(Stored records)
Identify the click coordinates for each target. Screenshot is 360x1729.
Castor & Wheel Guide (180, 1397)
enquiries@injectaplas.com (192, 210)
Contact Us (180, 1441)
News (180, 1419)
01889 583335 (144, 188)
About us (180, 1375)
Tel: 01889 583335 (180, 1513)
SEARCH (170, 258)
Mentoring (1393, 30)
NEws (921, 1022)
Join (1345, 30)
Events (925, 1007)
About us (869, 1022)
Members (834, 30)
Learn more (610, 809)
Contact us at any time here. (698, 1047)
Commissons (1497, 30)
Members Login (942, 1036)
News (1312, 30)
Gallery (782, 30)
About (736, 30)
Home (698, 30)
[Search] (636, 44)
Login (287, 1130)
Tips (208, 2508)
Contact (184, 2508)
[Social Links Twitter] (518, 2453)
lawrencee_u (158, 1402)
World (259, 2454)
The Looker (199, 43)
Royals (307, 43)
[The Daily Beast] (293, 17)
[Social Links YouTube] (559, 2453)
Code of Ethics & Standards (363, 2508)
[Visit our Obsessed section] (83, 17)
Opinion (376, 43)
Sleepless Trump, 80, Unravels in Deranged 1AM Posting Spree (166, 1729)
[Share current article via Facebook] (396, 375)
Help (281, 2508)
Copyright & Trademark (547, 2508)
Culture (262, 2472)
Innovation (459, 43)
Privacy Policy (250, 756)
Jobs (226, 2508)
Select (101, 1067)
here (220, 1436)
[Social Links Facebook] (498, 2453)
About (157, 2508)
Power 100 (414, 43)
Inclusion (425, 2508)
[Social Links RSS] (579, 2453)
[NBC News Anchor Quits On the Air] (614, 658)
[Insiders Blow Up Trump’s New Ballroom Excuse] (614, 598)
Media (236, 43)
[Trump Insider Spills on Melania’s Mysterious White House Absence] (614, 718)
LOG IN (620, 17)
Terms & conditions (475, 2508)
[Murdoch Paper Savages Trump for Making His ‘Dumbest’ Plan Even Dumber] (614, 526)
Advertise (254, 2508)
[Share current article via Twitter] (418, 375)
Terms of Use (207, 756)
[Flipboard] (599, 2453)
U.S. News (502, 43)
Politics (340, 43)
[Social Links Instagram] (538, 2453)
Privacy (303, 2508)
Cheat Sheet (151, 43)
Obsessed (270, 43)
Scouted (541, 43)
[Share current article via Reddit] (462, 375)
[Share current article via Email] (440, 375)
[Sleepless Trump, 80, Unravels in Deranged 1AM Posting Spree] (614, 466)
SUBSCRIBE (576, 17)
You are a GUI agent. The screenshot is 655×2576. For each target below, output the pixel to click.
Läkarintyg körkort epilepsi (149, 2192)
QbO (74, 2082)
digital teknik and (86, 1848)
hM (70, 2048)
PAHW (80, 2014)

→ **TASK BRIEF**: Look above for the line containing "LOG IN (620, 17)" and the line containing "SUBSCRIBE (576, 17)". Transcribe both, with the lines between them, exactly.

→ **WRITTEN REPLY**:
LOG IN (620, 17)
Terms & conditions (475, 2508)
[Murdoch Paper Savages Trump for Making His ‘Dumbest’ Plan Even Dumber] (614, 526)
Advertise (254, 2508)
[Share current article via Twitter] (418, 375)
Terms of Use (207, 756)
[Flipboard] (599, 2453)
U.S. News (502, 43)
Politics (340, 43)
[Social Links Instagram] (538, 2453)
Privacy (303, 2508)
Cheat Sheet (151, 43)
Obsessed (270, 43)
Scouted (541, 43)
[Share current article via Reddit] (462, 375)
[Share current article via Email] (440, 375)
[Sleepless Trump, 80, Unravels in Deranged 1AM Posting Spree] (614, 466)
SUBSCRIBE (576, 17)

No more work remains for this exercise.